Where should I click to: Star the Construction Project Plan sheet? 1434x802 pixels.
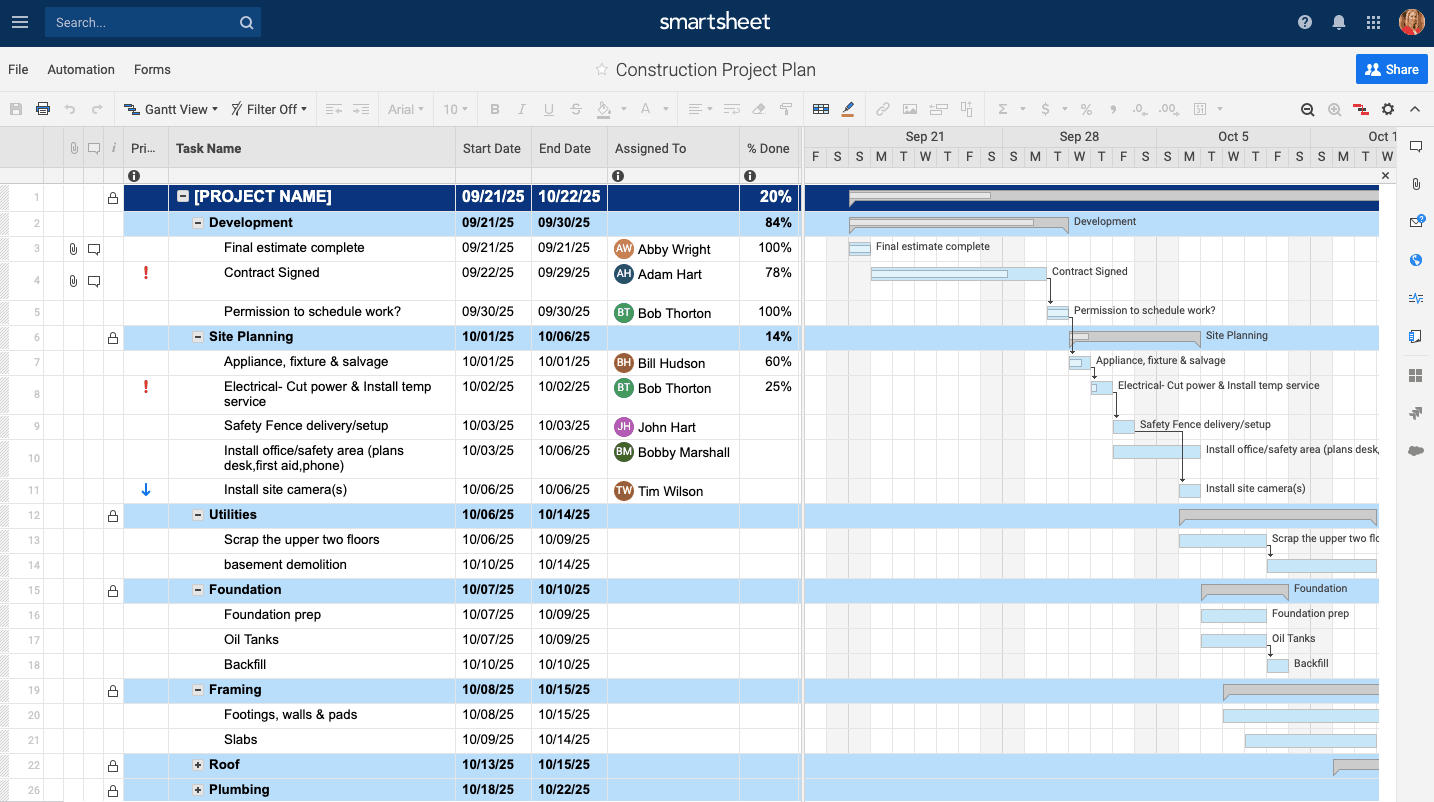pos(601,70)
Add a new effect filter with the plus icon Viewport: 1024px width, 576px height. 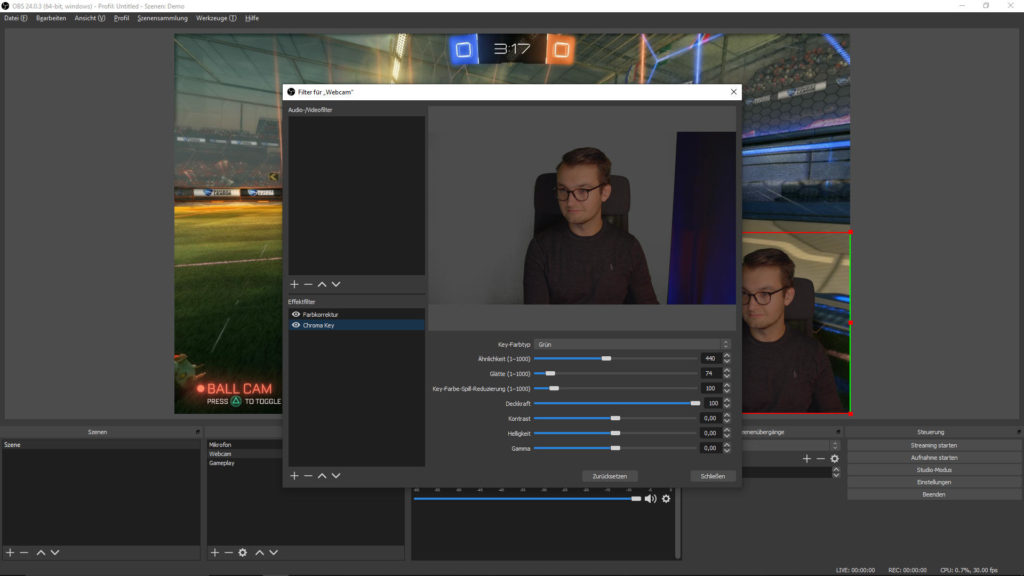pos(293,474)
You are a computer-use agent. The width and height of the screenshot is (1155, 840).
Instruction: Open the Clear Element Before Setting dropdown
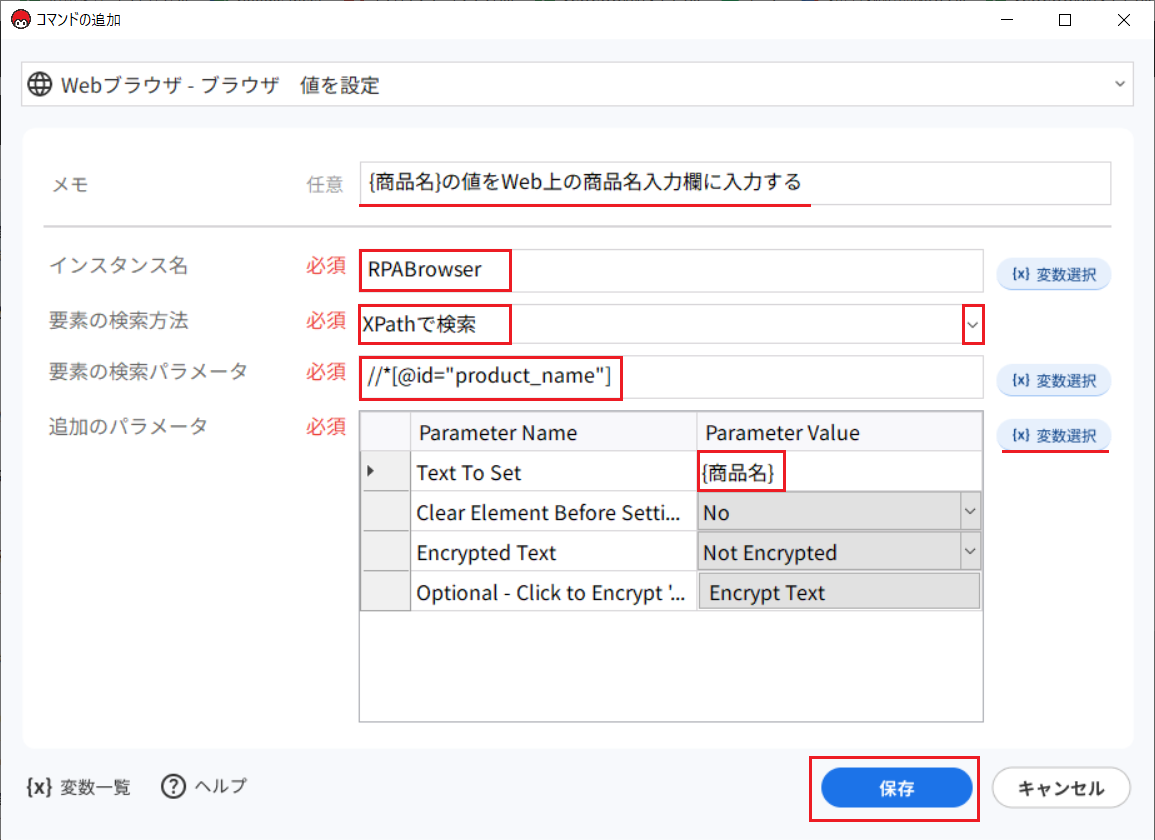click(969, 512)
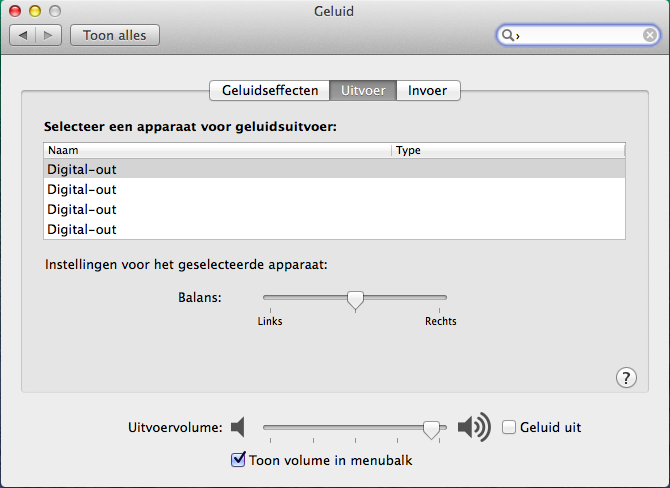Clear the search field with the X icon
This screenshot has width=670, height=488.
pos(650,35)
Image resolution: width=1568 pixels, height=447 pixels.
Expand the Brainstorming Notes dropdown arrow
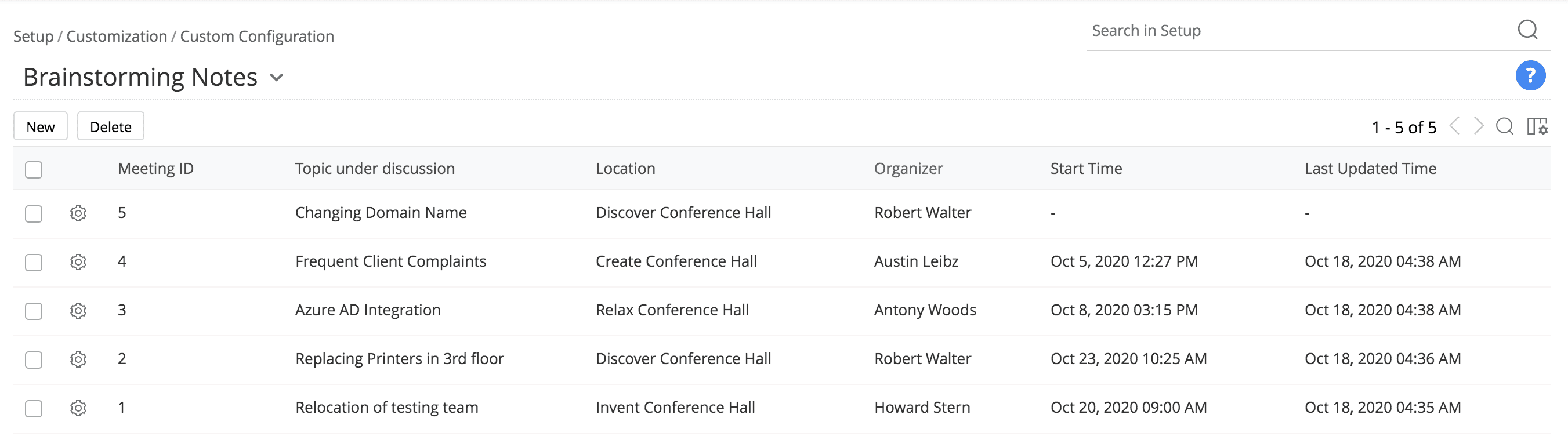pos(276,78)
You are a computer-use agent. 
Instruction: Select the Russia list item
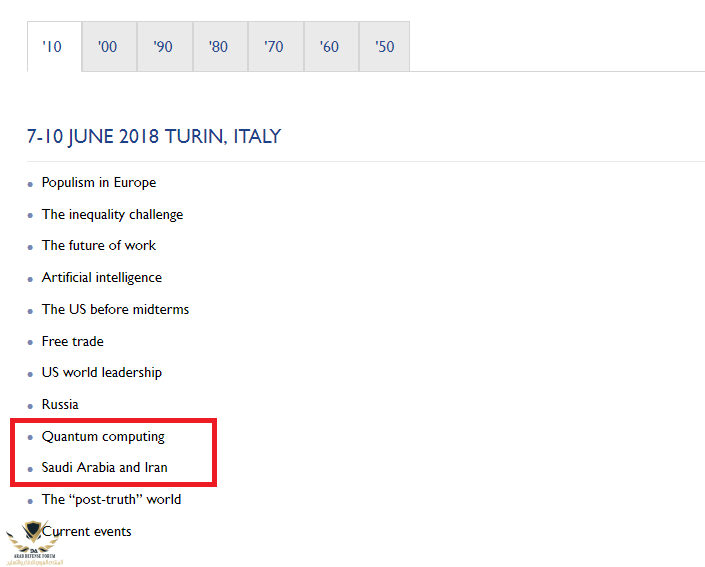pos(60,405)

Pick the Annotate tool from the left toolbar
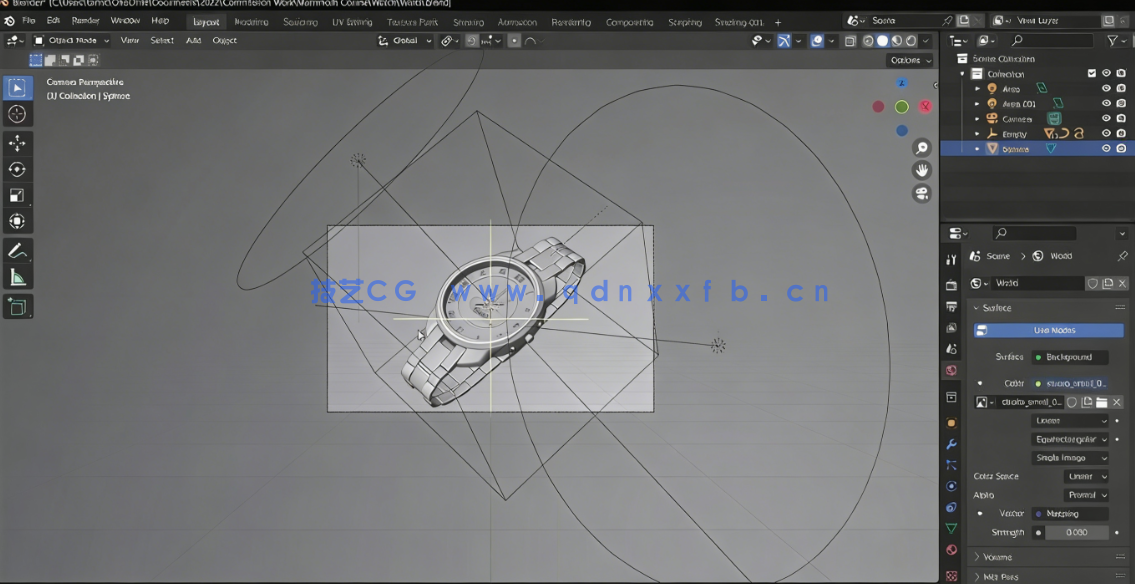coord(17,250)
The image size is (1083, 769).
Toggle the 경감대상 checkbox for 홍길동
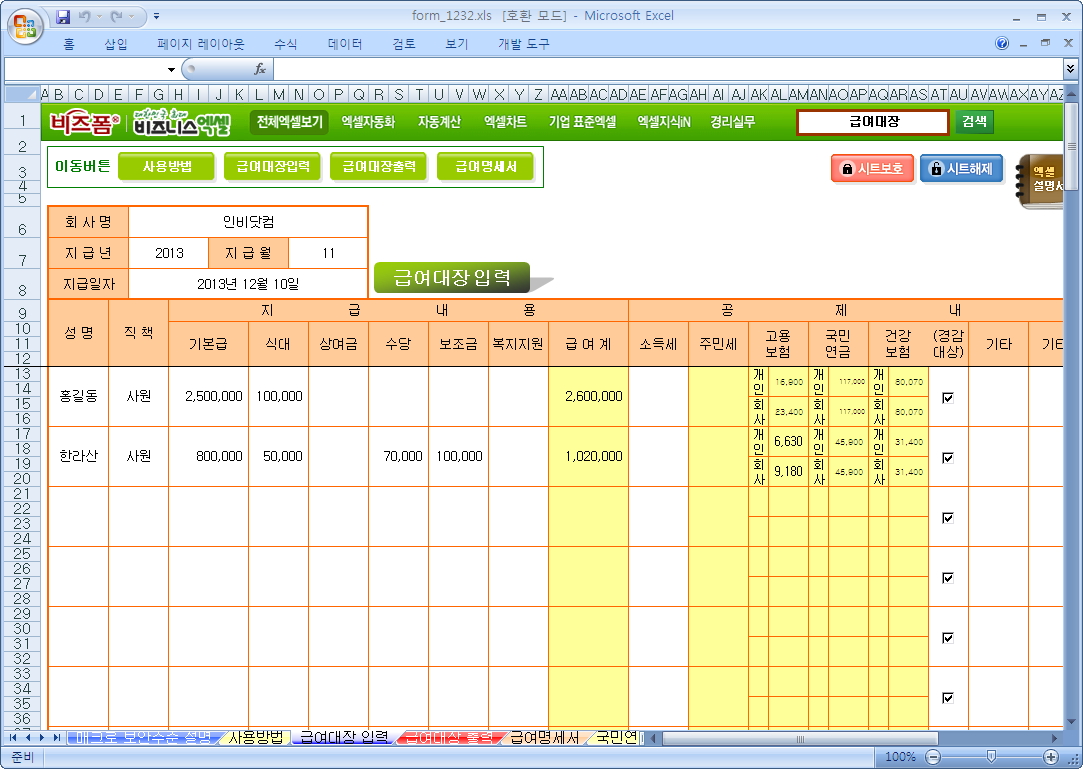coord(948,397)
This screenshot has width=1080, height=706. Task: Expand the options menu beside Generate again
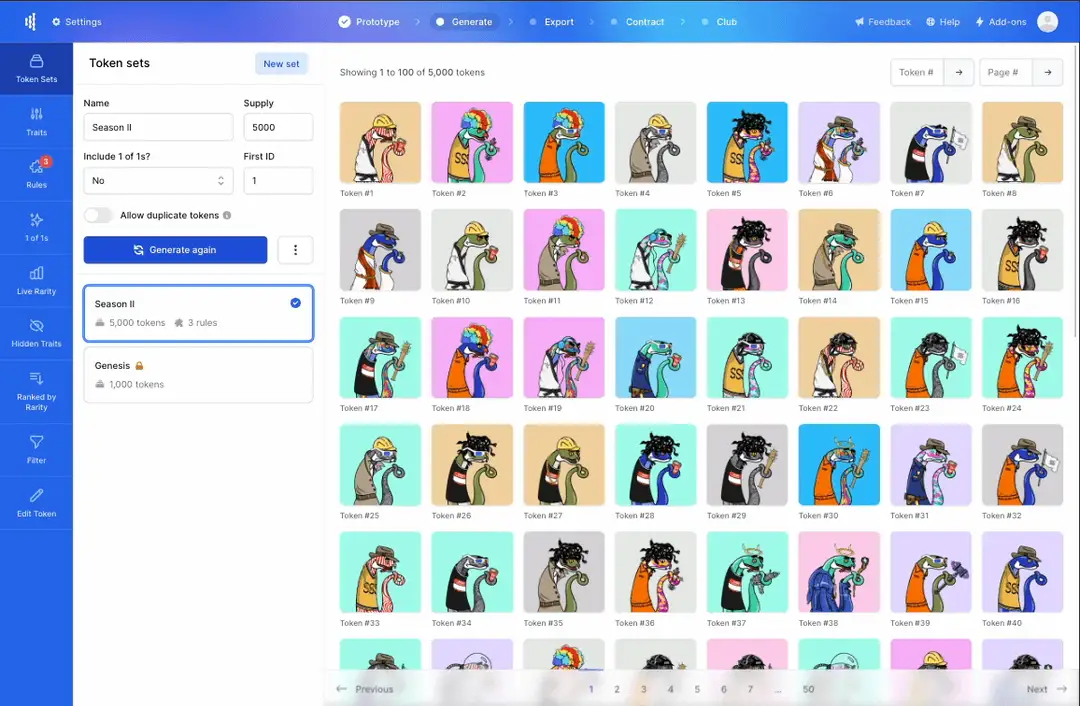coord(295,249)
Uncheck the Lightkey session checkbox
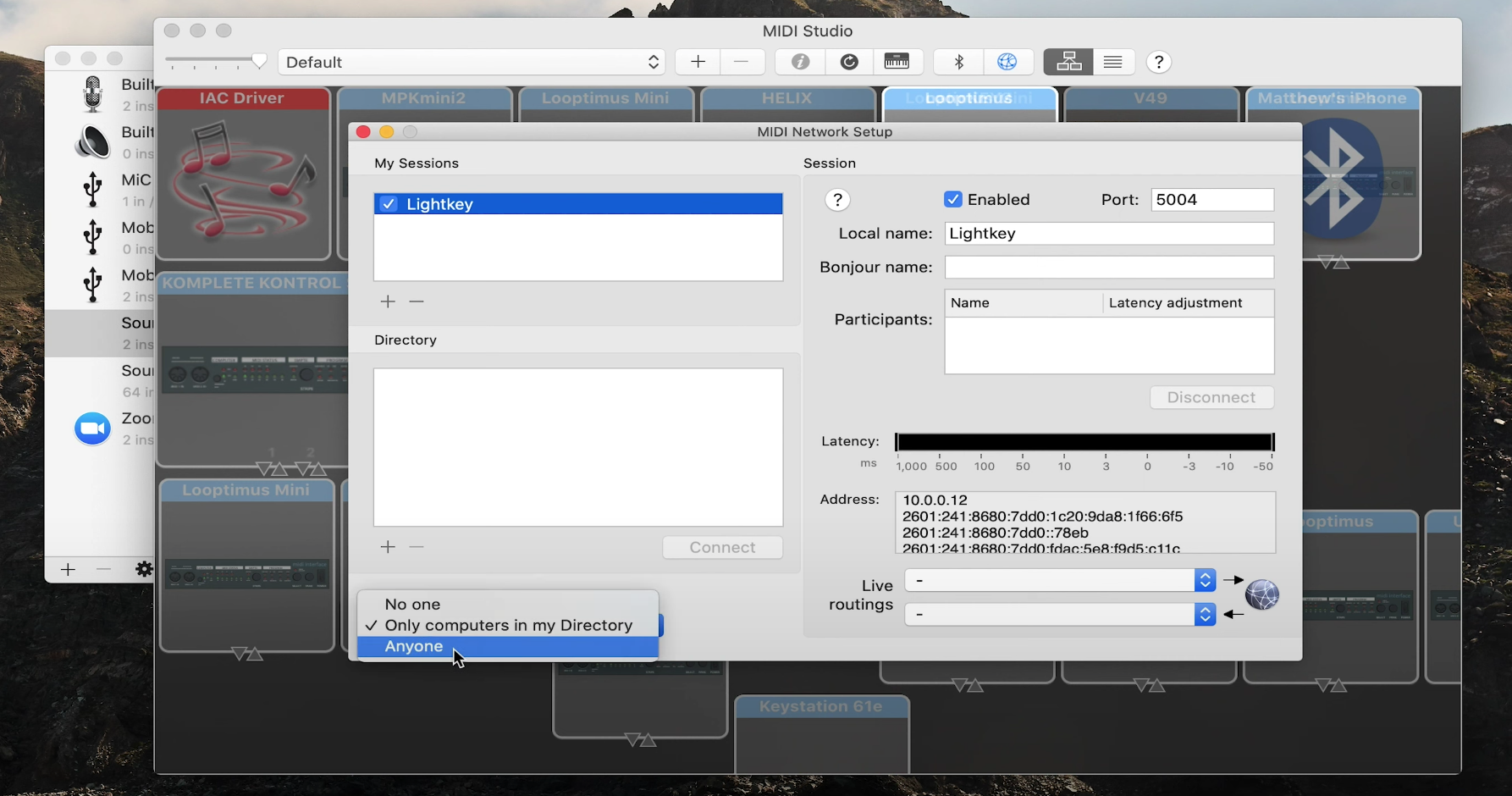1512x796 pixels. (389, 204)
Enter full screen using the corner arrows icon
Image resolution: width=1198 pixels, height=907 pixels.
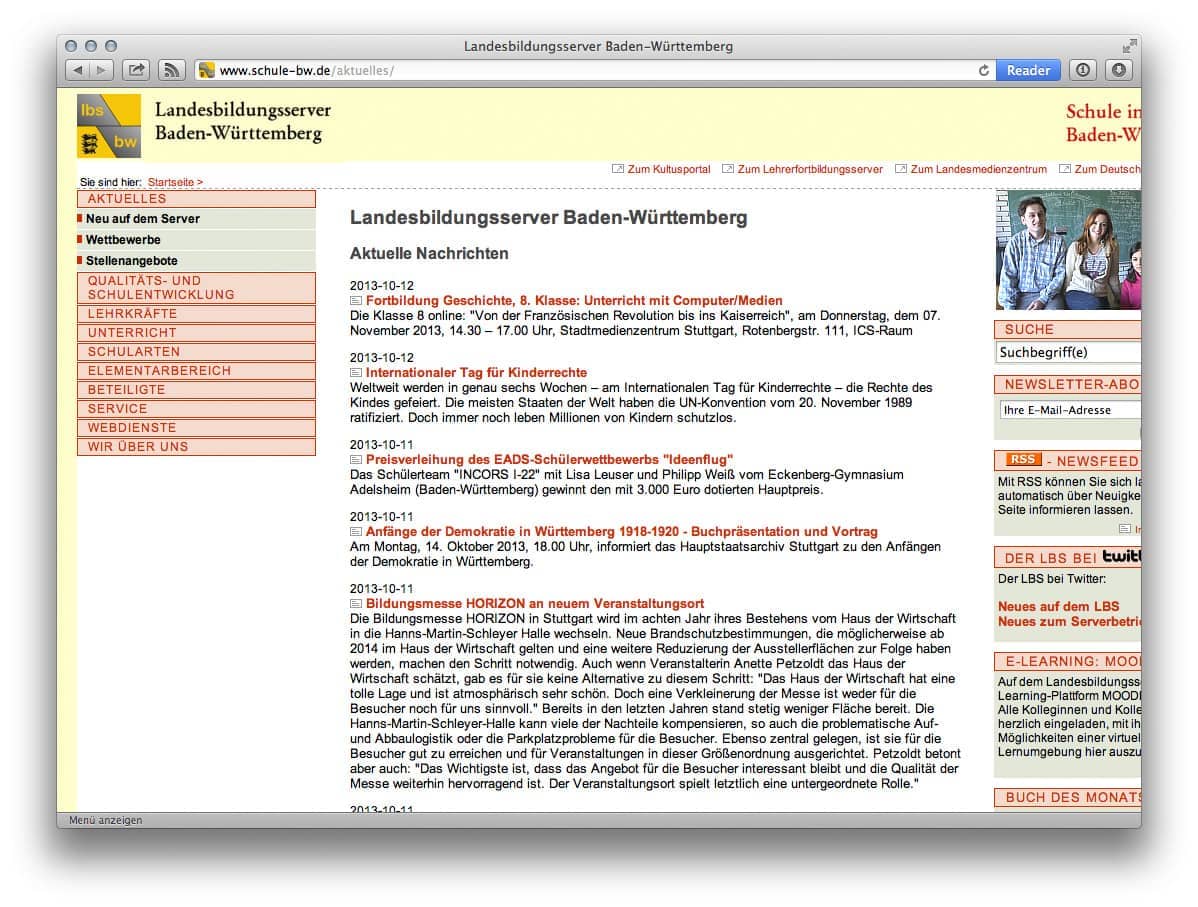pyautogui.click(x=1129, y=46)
□ □ □ □ □ □ □
> [WORK ITEM]: Working from the entries above, reproduce exactly and only the lines beginning with the line that has "Image resolution: width=1568" and ending with the line that has "The image size is (1083, 769)."; omit all pictures.

> [EXERCISE RESULT]:
Image resolution: width=1568 pixels, height=447 pixels.
Expand the Brainstorming Notes dropdown arrow
pos(276,78)
You are a computer-use agent. 
Instruction: Select the Russia list item
pos(60,405)

Pick the Annotate tool from the left toolbar
coord(17,250)
The image size is (1083, 769).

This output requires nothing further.